United States v. Cooks
United States v. Cooks
Opinion
IN THE UNITED STATES COURT OF APPEALS FOR THE FIFTH CIRCUIT ____________________ No. 99-50151 ____________________ UNITED STATES OF AMERICA, Plaintiff - Appellee, v. SIGMUND DEMOND COOKS, Defendant - Appellant. _________________________________________________________________ Appeal from the United States District Court for the Western District of Texas USDC No. MO-98-CR-060-F (3) _________________________________________________________________ February 1, 2000 Before KING, Chief Judge, and DUHÉ and DeMOSS, Circuit Judges.
PER CURIAM:* Following a jury trial, Sigmund Demond Cooks was convicted of conspiracy to possess cocaine base with intent to distribute and of aiding and abetting distribution of cocaine base. Cooks appeals, arguing (1) that the testimony of a confidential Government informant who participated in a controlled purchase of cocaine base was insufficient to support his conviction because that testimony was faulty and unreliable; and (2) that his Sixth Amendment right to confront witnesses was violated when the district court restricted cross-examination of the confidential * Pursuant to 5TH CIR. R. 47.5, the court has determined that this opinion should not be published and is not precedent except under the limited circumstances set forth in 5TH CIR. R. 47.5.4. informant.
The credibility of the confidential informant’s testimony is a question solely for the jury. See United States v. Millsaps, 157 F.3d 989, 994 (5th Cir. 1998). A confidential informant’s testimony is thus sufficient to support a conviction unless it is incredible or otherwise insubstantial on its face. See United States v. Gadison, 8 F.3d 186, 190 (5th Cir. 1993). Cooks has not shown that the confidential informant’s testimony was incredible or otherwise insubstantial on its face; his argument is thus meritless.
Cooks also argues that the district court improperly limited the scope of his cross-examination by excluding evidence of the confidential informant’s prior drug use and probation revocations. The Sixth Amendment Confrontation Clause “‘only guarantees an opportunity for effective cross-examination, not cross-examination that is effective in whatever way, and to whatever extent, the defense might wish.’” Pennsylanvia v. Ritchie, 480 U.S. 39, 53 (1987) (quoting Delaware v. Fensterer, 474 U.S. 15, 20 (1985) (per curiam)). The Confrontation Clause is not violated if the jury has sufficient information from which to appraise a witness’ bias and motives. See United States v. Cooks, 52 F.3d 101, 104 (5th Cir. 1995).

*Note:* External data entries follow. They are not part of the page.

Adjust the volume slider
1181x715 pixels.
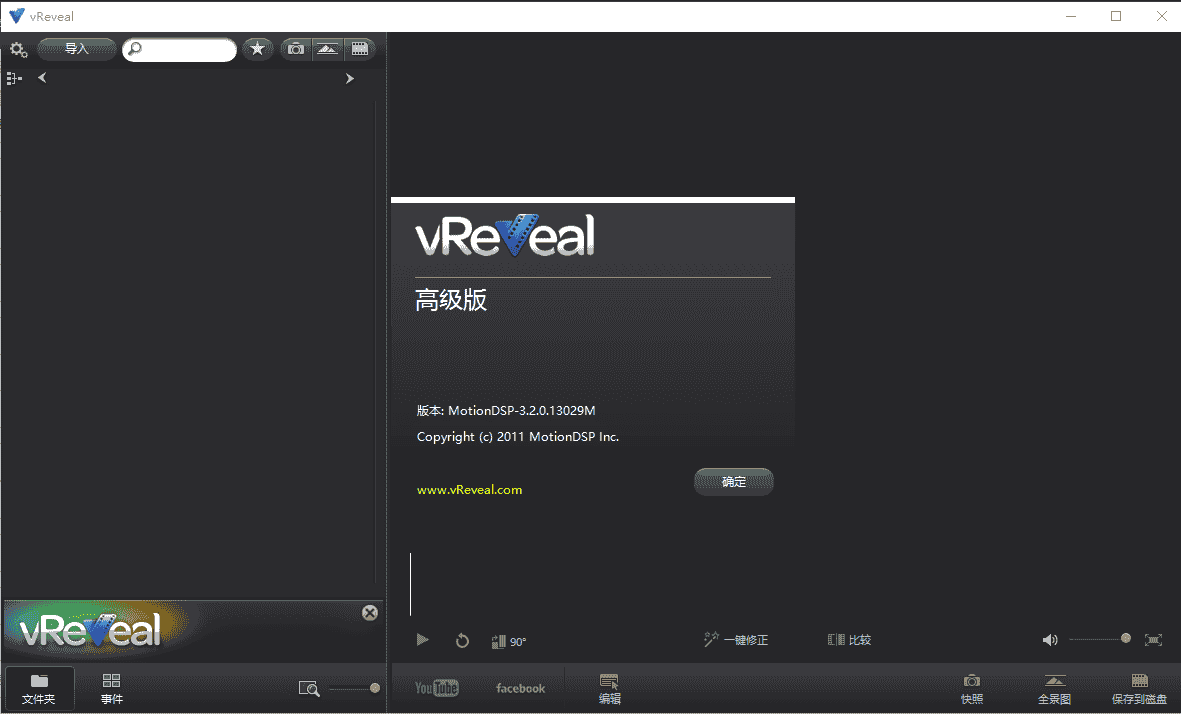(1097, 639)
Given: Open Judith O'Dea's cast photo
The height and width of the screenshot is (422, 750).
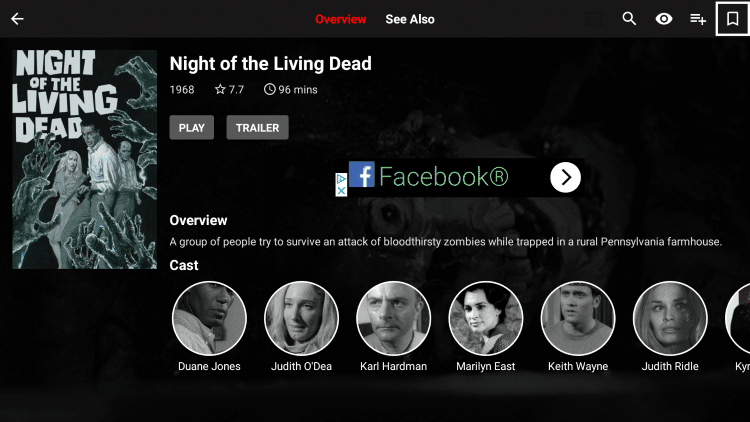Looking at the screenshot, I should (x=301, y=318).
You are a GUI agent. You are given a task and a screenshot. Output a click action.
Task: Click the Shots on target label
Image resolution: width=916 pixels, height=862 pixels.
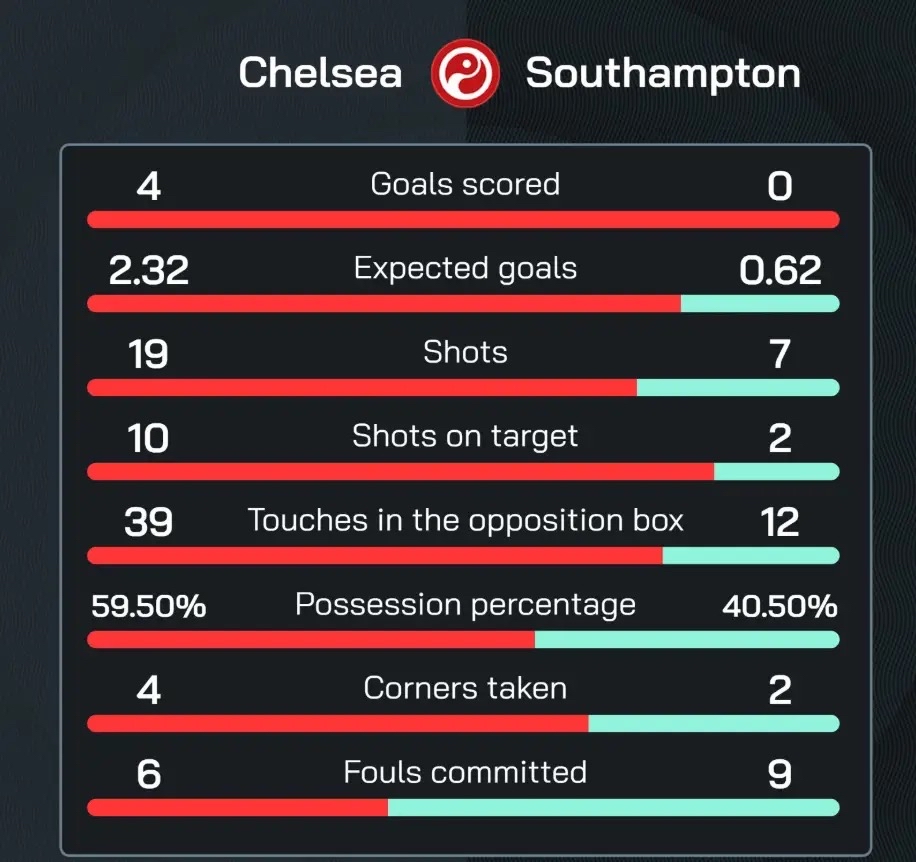pyautogui.click(x=465, y=436)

Cooks was allowed to cross-examine the confidential informant about his previous convictions, his status as a Government informant, his spouse’s status as a Government informant, his receipt of payment for his services as an
informant, his parole status, his prior sale of drugs, and inconsistencies in his testimony. Cooks has not shown that the jury did not have sufficient information from which to appraise the confidential witness’ bias or motives and thus has not met his burden to show that his rights under the Sixth Amendment were violated. See id. Our review of the record also leads us to conclude that the district court did not abuse its discretion in limiting the scope of cross-examination. See United States v. Martinez, 151 F.3d 384, 390 (5th Cir. 1998) (noting that this court reviews a district court’s ruling on the scope of cross- examination for abuse of discretion). It cannot be said that “the trial court imposed unreasonable limits on cross examination such that a reasonable jury might have received a significantly different impression of [the informant’s] credibility had defense counsel pursued his proposed line of cross examination.” United States v. Baresh, 790 F.2d 392, 400 (5th Cir. 1986) (citing Delaware v. Van Arsdall, 475 U.S. 673, 680 (1986)).
The judgment of the district court is AFFIRMED.